Work task
Starting at the line holding "Click the Kalender Ekonomi calendar icon" and finishing at the line holding "Task: Click the black", transcribe the material exactly, keeping both ends but no pictures.

Data for review
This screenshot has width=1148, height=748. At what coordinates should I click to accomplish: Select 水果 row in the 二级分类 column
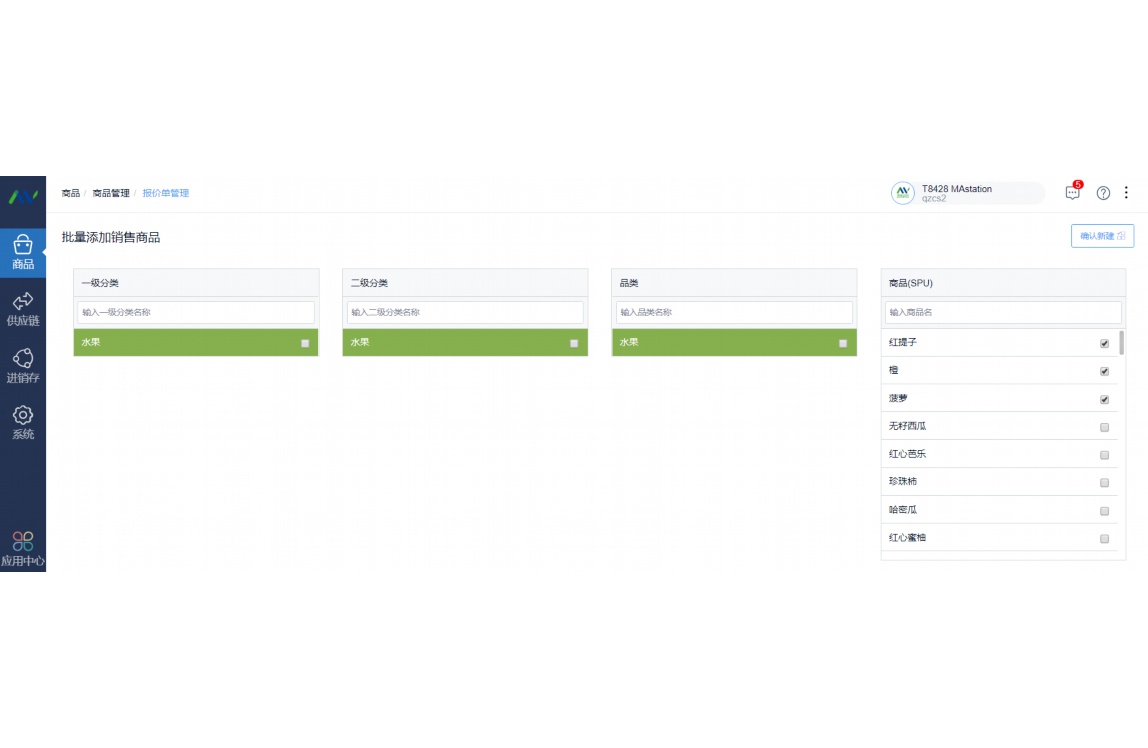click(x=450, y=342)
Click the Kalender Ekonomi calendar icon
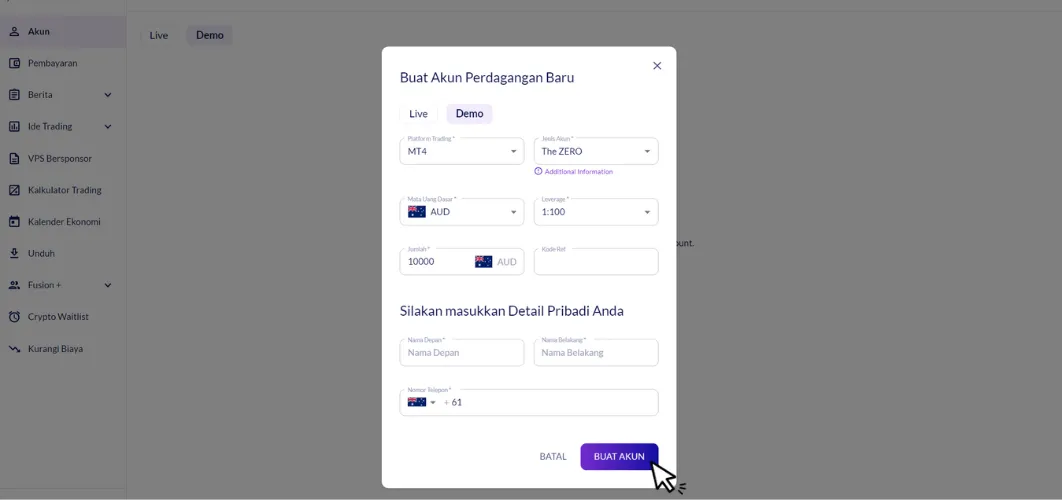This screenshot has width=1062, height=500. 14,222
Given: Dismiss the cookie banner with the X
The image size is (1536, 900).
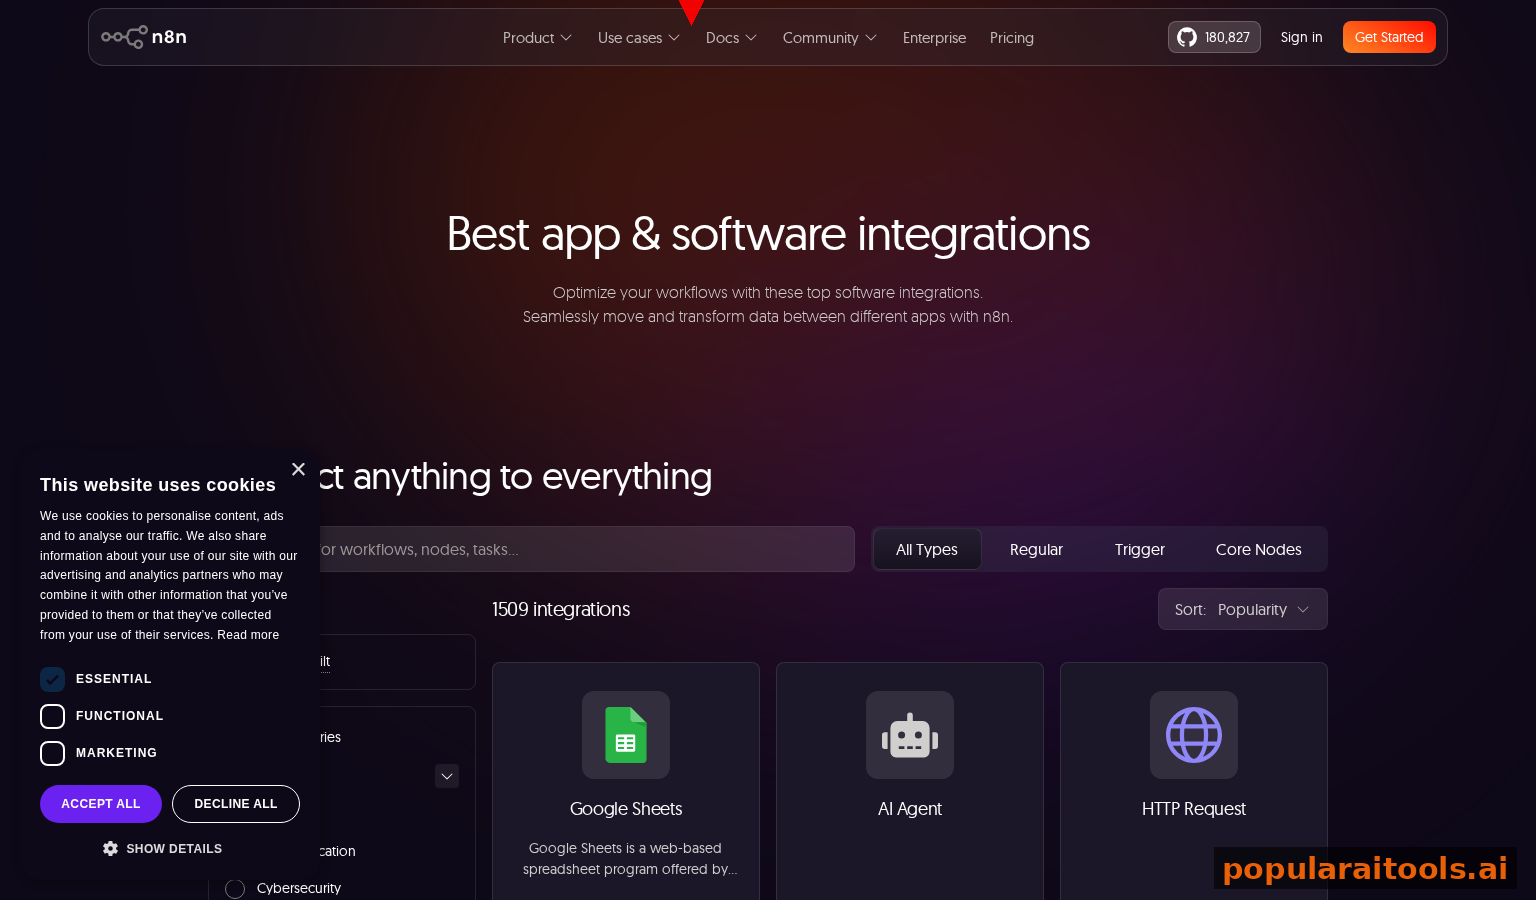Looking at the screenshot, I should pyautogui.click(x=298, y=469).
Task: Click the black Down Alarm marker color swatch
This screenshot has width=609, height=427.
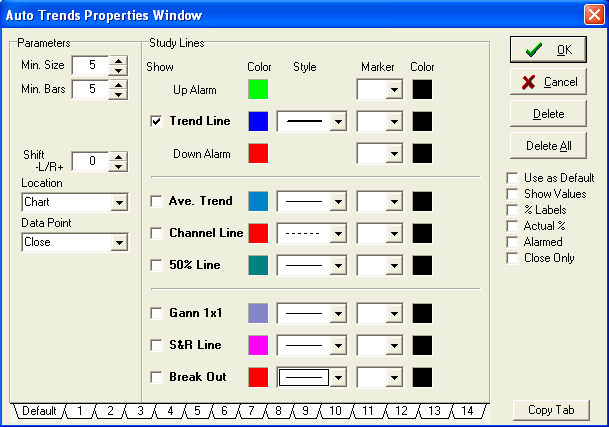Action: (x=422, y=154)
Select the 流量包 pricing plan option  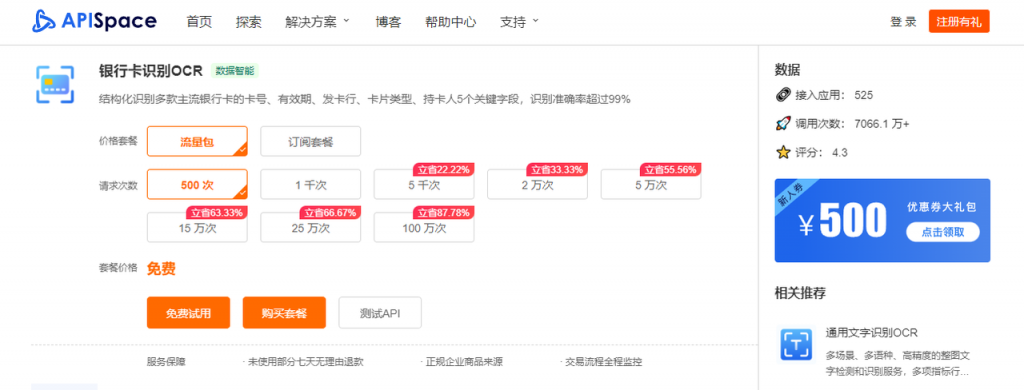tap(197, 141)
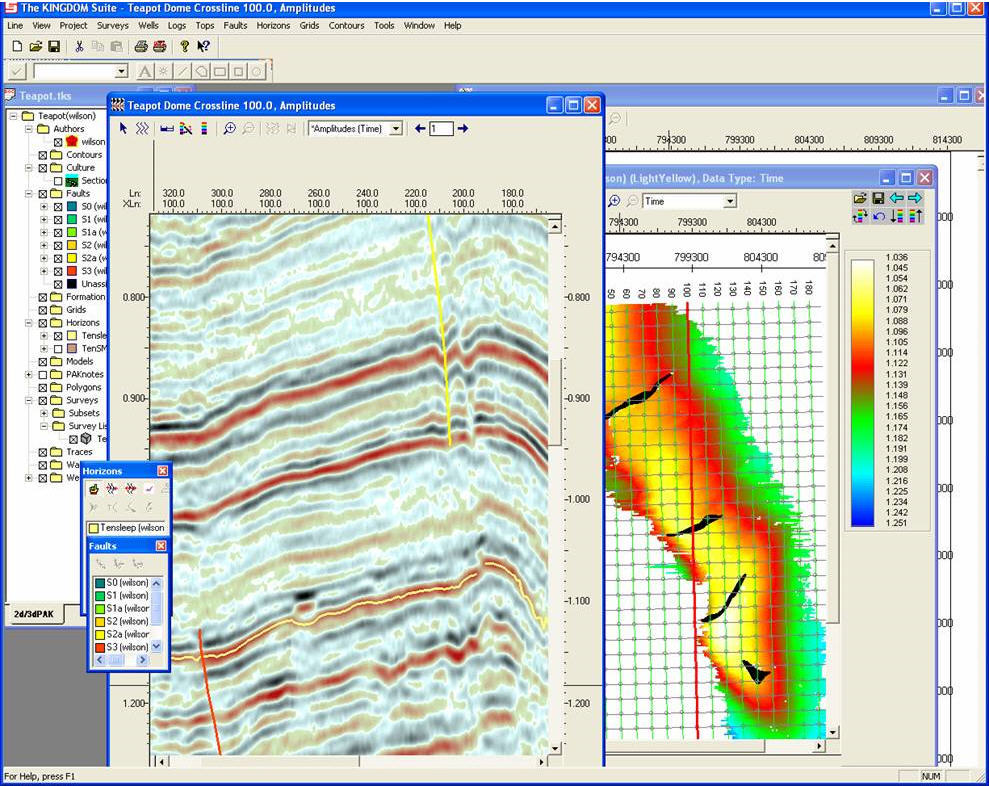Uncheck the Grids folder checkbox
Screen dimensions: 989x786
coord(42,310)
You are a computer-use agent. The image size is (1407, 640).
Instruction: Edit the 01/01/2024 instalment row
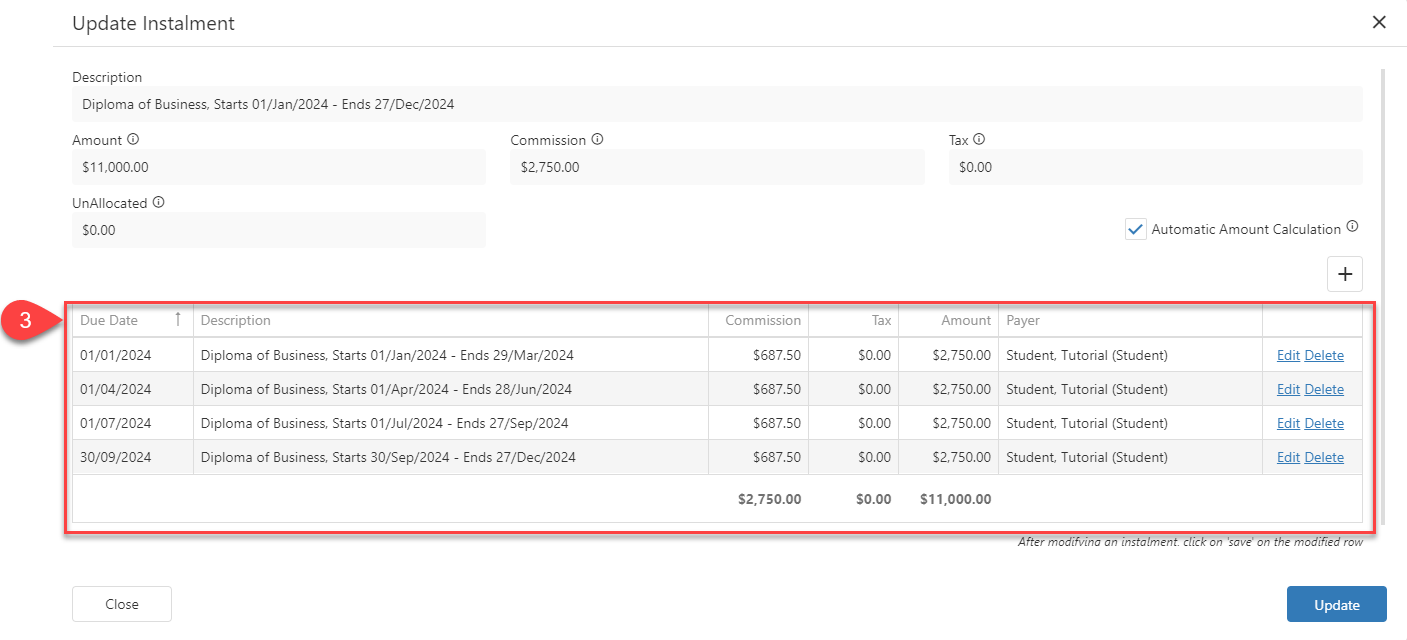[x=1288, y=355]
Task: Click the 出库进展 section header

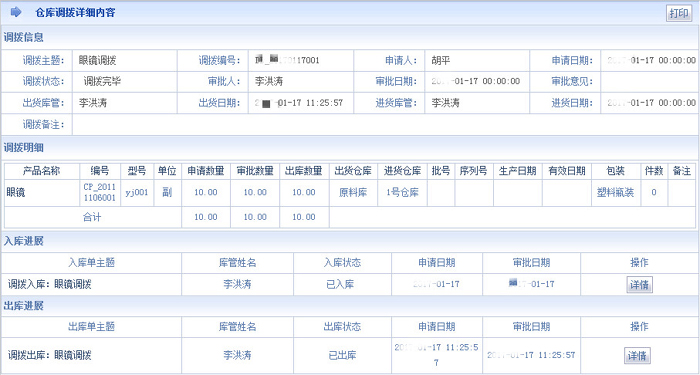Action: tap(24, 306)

Response
Click the Kalender Ekonomi calendar icon
This screenshot has width=1062, height=500. 14,222
Given: Dismiss the cookie banner with the X
The image size is (1536, 900).
Looking at the screenshot, I should pyautogui.click(x=298, y=469).
Task: Click the black Down Alarm marker color swatch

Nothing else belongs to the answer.